Bishop Ramirez’s testimony implicitly engaged efforts by the Obama administration to reassess the traditional weight given to the free exercise of religion and constrain the distinctive institutional practices of faith-based institutions in the public square.

For example, during oral arguments for a key First Amendment case now before the U.S. Supreme Court, Hosanna Tabor Evangelical Lutheran Church & School v. Equal Employment Opportunity Commission, the U.S. solicitor general’s assistant, who represented the EEOC, proposed that the justices make no distinction between secular and religious employers.

Indeed, during the same day that Bishop Ramirez appeared before the House subcommittee, Georgetown University’s Berkley Center for Religion, Peace and World Affairs hosted a symposium on “What’s So Special About Religious Freedom?”

While some Church leaders might find the question puzzling, the wide-ranging discussion at the symposium signaled that religious freedom no longer holds pride of place as the “first freedom” for Western elites. Meanwhile, in the developing world, anti-conversion and anti-blasphemy laws are present in a spectrum of political systems.  There are legal scholars who contend that natural-law arguments, which defend the inviolability of the individual conscience to be free from coersion,  should be set aside in cultures that give more weight to shared “communal beliefs.”

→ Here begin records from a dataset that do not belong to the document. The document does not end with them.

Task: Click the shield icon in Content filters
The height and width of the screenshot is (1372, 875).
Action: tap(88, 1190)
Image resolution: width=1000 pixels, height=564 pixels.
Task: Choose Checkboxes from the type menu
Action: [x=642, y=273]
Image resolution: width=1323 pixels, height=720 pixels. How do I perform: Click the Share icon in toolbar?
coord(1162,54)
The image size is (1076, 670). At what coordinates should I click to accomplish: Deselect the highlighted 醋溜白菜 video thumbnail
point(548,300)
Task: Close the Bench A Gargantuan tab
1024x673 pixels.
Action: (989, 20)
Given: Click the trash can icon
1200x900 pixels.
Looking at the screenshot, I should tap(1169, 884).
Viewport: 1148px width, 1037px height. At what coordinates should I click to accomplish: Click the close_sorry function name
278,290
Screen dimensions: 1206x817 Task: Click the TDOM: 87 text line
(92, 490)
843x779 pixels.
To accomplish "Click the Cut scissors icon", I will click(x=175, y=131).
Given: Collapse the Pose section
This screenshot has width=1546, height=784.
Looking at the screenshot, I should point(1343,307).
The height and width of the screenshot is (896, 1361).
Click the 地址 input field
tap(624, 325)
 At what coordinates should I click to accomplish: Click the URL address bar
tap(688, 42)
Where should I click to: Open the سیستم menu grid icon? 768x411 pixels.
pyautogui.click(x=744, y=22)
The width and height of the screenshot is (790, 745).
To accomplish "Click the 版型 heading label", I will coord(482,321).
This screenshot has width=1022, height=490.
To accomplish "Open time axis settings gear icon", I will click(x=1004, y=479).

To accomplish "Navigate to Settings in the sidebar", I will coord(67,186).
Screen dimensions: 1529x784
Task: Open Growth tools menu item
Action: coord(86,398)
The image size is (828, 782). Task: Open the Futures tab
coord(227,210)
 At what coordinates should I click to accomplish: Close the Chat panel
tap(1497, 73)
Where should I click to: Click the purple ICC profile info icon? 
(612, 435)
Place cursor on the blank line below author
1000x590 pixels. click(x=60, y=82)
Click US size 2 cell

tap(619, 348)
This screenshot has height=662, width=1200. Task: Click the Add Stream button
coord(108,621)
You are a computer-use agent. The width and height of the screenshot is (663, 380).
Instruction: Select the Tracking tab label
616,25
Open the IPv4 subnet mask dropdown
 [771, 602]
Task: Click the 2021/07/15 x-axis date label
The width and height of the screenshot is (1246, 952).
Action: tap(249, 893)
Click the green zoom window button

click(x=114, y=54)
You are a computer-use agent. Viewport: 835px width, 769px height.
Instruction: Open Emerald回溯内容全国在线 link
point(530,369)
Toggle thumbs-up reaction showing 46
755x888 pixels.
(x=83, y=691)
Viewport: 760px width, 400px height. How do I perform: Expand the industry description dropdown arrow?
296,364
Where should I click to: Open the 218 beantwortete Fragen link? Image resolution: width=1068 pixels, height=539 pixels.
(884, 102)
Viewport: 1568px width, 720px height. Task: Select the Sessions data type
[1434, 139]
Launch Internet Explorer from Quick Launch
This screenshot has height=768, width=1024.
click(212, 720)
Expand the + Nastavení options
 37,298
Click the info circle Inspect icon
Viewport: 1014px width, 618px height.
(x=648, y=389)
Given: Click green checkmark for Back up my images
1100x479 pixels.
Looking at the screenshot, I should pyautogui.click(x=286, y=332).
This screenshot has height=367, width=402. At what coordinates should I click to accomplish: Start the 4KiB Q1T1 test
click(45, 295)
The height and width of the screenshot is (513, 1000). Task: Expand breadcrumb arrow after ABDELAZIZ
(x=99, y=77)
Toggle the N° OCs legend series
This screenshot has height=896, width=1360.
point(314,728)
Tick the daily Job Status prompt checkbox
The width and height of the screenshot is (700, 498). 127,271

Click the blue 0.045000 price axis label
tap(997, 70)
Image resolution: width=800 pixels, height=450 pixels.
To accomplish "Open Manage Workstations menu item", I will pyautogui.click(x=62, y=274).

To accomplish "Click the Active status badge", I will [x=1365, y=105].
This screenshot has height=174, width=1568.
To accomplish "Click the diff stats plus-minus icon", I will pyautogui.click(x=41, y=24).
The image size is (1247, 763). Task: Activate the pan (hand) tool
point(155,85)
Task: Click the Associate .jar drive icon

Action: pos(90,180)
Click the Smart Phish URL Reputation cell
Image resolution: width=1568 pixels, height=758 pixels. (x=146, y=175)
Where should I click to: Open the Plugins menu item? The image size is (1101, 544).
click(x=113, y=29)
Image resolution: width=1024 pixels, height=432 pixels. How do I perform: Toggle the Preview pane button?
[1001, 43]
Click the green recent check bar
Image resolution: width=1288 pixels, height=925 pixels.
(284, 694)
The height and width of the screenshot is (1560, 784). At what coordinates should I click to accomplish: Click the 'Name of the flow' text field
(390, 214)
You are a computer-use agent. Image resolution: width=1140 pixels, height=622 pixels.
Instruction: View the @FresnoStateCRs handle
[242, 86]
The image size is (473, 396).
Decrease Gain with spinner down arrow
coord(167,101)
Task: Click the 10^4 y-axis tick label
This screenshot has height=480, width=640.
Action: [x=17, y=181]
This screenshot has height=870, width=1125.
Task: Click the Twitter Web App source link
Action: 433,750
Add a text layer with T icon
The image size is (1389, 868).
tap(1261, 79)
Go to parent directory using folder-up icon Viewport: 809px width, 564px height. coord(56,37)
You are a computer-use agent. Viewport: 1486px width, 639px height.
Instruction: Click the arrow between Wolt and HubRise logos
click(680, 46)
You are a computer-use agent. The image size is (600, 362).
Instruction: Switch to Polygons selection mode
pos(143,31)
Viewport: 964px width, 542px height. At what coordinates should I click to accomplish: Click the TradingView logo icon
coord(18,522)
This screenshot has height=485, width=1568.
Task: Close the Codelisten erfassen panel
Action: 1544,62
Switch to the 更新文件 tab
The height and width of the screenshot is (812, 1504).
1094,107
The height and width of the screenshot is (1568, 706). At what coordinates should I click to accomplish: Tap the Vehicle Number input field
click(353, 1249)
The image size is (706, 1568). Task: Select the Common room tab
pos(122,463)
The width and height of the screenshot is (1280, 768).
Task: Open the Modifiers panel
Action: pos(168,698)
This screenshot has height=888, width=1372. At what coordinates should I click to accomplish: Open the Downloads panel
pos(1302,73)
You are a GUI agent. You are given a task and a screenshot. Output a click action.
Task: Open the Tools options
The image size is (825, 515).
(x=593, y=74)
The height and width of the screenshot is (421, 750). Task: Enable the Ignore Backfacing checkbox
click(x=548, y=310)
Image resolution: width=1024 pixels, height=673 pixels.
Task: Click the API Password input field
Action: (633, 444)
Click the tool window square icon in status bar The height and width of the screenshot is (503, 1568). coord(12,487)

During the symposium’s featured debate between two well-credentialed constitutional scholars, Michael McConnell of Stanford University and Noah Feldman of Harvard University, the Harvard scholar asserted that “the liberal state cannot embrace a theory of liberty that privileges religion over other comprehensive and world-making doctrines.”

Feldman—who contributed to the development of Iraq’s new constitution, after the U.S. invasion dismantled the regime of Saddam Hussein—contended that any special preference for religious freedom meant that the state affirmed faith-based “truths,” or that religion was being used to promote the interests of the state. “Both perspectives violate liberal neutrality,” he insisted.


But McConnell argued, “Religious freedom is the ‘first freedom’ not because of its location in the Bill of Rights … but because the separation of church and state was the genesis of liberalism. The struggle between spiritual and temporal authorities laid the groundwork for the … limited state.”

In prepared remarks, McConnell asserted that religion “plays an unrivaled role in human life. It is an institution, a worldview, a set of personal loyalties and a locus of community, an aspect of identity and a connection to the transcendent.”

“In any particular context, religion may appear analogous to some other aspect of human activity,” McConnell concluded, “but, in its totality, it stands alone.”

Register senior editor Joan Frawley Desmond writes from Chevy Chase, Maryland.